INTRODUCTION: Active pulmonary tuberculosis in Australia is considered more common in migrants and the immunocompromised, but little data exist on how it manifests in non-migrants. This study identified the radiographic findings of active pulmonary tuberculosis in the Hunter Region, NSW, Australia, and determined whether this manifests differently in non-migrant and migrant populations.

METHODS: We retrospectively analysed 64 patients over 8 years from the Hunter Region, who had positive Mycobacterium tuberculosis cultures and contemporaneous thoracic imaging. Recorded data included age, gender, country of origin and chest radiographic findings, the latter categorised into apical fibrocavitatory disease, mixed apical fibrocavitation and consolidation, consolidation, lymphadenopathy, pleural effusions, tree-in-bud, empyema and miliary nodules.

RESULTS: Sixty-four patients (men = 37, women = 27) had available thoracic imaging, of which 34 were Australian born. There was no statistically significant difference in the age between Australian-born and migrants (49.1 years (95% confidence interval, CI 42.8-55.5) vs 48.2 years (95% CI 41.1-55.3), P = 0.71). The most common radiographic manifestations were purely apical fibrocavitatory lesions (22%), mixed apical fibrocavitation and consolidation (6%) and purely consolidation (27%).

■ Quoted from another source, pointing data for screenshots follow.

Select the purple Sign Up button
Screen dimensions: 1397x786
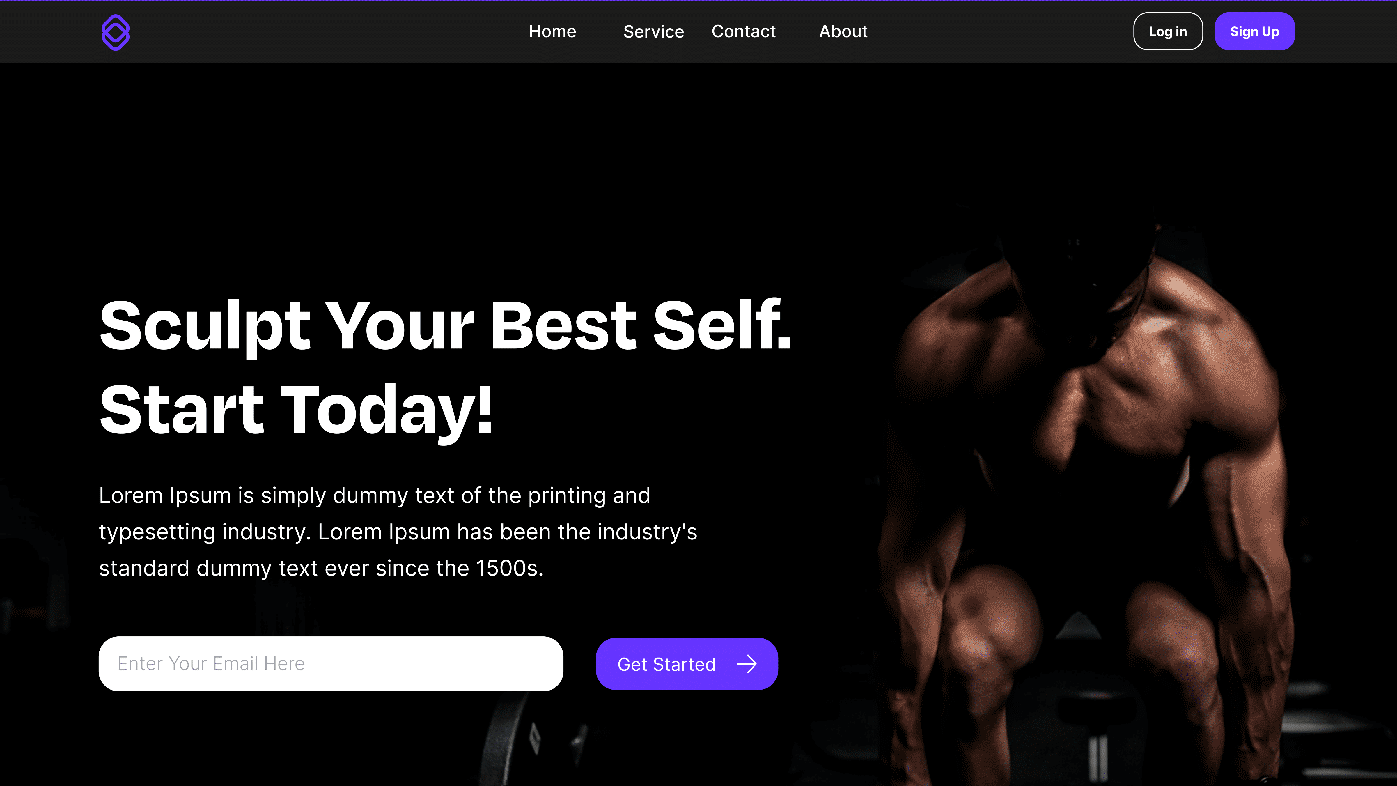tap(1255, 31)
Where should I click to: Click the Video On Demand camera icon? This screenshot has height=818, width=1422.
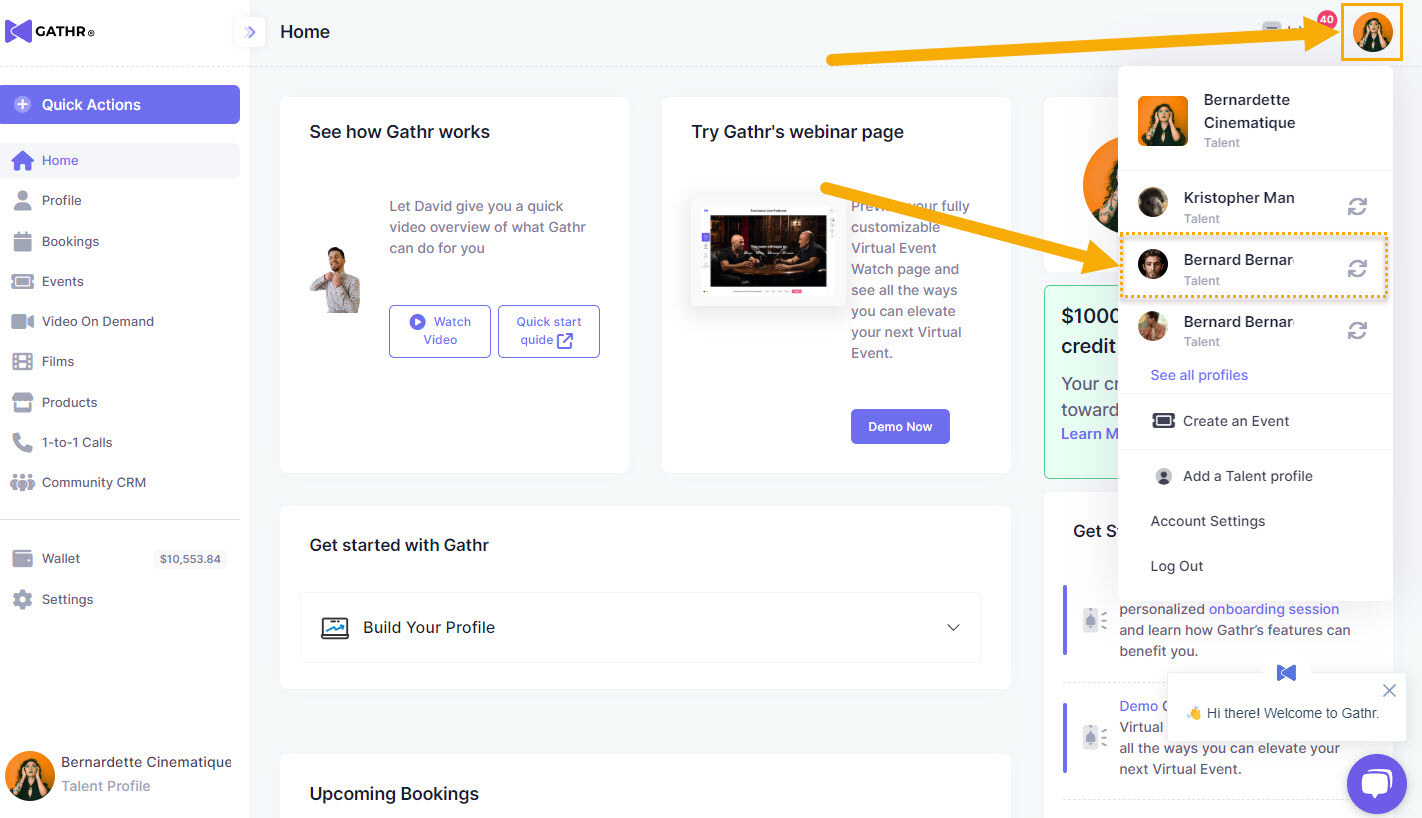(x=22, y=322)
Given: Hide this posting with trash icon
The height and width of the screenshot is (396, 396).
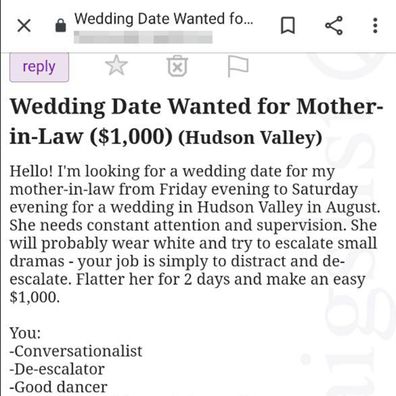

Migrants were more likely to have consolidation (40%), while Australian-born individuals were more likely to have apical fibrocavitatory lesions (26%). Australian-born individuals were slightly more likely to have a normal chest radiograph (18% vs 10%).

CONCLUSION: There are radiographic differences between Australian-born and migrant populations with active pulmonary tuberculosis. Migrants are more likely to present with consolidation, and Australian-born with fibrocavitatory lesions. A normal chest radiograph does not exclude active tuberculosis, and while thoracic computed tomography may be useful to detect tree-in-bud opacities, neither should not detract from commencing treatment of a positive culture for tuberculosis.